Colombia: encuestadoras patinaron en pronósticos

Pc Hugo REYNA GOICOCHEA

Como se ha hecho tradicional en los eventos electorales en los distintos países del mundo, las encuestadoras, se encargan de difundir, previo a las fechas electorales, en los períodos autorizados que reconocen sus leyes específicas, los resultados de los sondeos de opinión respecto a la intención de voto de los electores, sean para elecciones generales o para regionales y locales.

Claro está que las técnicas de recojo de información a través de encuestas se basan en los sondeos de opinión de muestras de la población supuestamente confiables, con determinados márgenes de error, lo cual indudablemente les da una validez relativa, útil para la mercadotecnia y el ingreso de productos a los mercados, pero con compartimentos diferentes para el hecho electoral.

No obstante, los resultados de encuestas electorales, han venido posesionándose como elementos de orientación, para dirigir las simpatías del electorado.
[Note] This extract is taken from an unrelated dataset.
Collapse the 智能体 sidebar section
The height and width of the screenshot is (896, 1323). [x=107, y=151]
Los resultados de encuestas, difundidas por los medios de comunicación, se esperan como importante mecanismo para poder   impulsar las candidaturas de determinados personajes, ligados también a determinados grupos de poder o para desanimar a aquellos que aparentemente no tienen nada qué hacer en los procesos electorales, considerando que apenas aparecen con un dígito en las encuestas o en el mejor de los casos, se supone, en el rubro de “otros”. Es decir una especie de arma poderosa para los favorecidos y de desánimo para los ubicados en posesiones inferiores.

Lo cierto es que medir la opinión de la población electoral, de acuerdo a varios ejemplos y experiencias presentadas, mediante encuestas, y con resultados totalmente adversos a los pronósticos difundidos, hacen sumamente relativa  su confiabilidad, ya que el comportamiento de los electores, resulta en varios casos prácticamente impredecible.
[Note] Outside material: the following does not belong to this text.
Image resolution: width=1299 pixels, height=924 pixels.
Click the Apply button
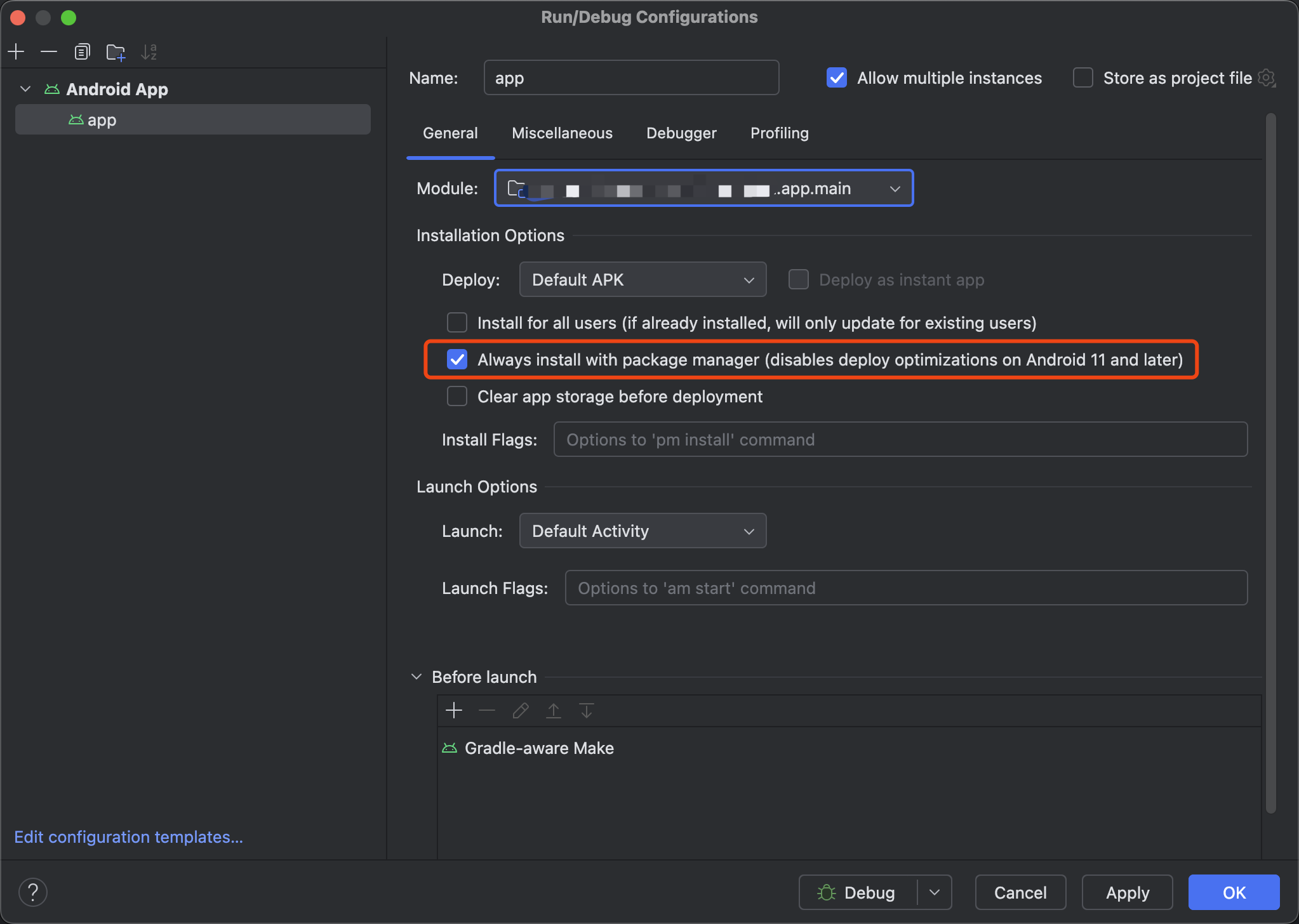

Al respecto, hagamos memoria de la humilde y franciscana campaña electoral del ex presidente Fujimori en su primer gobierno, las encuestas le daban un ínfimo porcentaje de la expectativa de preferencia en los electores, frente al favorito señorito Mario Vargas Llosa, al que derrotó en segunda vuelta.

Situación similar acaba de producirse, el pasado domingo 30 de mayo, en la hermana república de Colombia, en la que las encuestadoras habían determinado un empate técnico entre el candidato oficialista Juan Manuel Santos y el aspirante Antanas Mockus, lo cual significaba que uno u otro hubiese sido el ganador. Los resultados del conteo de las ánforas, pese a que acudieron a votar un poco menos de la mitad de electores – en Colobimbia la votación es opcional- han mostrado un “resultado totalmente inesperado”, como diríamos en el argot deportivo, Juan Manuel Santos “apabulló” con un contundente 46,56% a su contrincante Mockus que solo alcanzó el 21,49% de las preferencias del electorado colombiano, lo cual implicará una segunda vuelta que obligará a cambios radicales en sus estrategias de campaña.

La lección de estos comicios en Colombia, indudablemente nos indica que las predicciones electorales, tienen resultados muy inesperados, no pudiendo ceñirse a la tendencia, por el comportamiento no reglado de la población electoral, pese a que los partidos y agrupaciones políticas tiendan a presentar a sus candidatos como virtuosas mercancías, a los que se les maquilla delicadamente y entusiastamente, presentándolos en vistosas envolturas y se resaltan solo cualidades para posesionar su consumo.

Y es que esta lección, estamos seguros, obligará a muchos candidatos, para las próximas elecciones regionales y municipales a poner las “barbas en remojo”, y a no sentirse favoritos y ostentar posesiones mesiánicas y excluyentes, menospreciando a aquellos candidatos que según encuestas, no tendría el favor del electorado.

Creo que finalmente, también hará cambiar de poses a los eruditos “politólogos” o comentaristas políticos que han aparecido en los medios de comunicación nacionales y especialmente locales, que tan alegremente y “sueltos de huesos” vaticinan los gustos y preferencias del electorado, favoreciendo a unos y condenando a otros.

Es de esperarse que por fin candidatos, militantes y simpatizantes de agrupaciones y partidos políticos, periodistas y comunicadores sociales en general, tomemos los resultados de las encuestas de opinión política, como eso, solo como simples referencias y no como verdades absolutas, ya que será el soberano elector, quien finalmente en las urnas, decidirá por quién depositará su voto, al margen de quienes porfíen de mil maneras en ganar adeptos, con  sus “cantos de sirena”.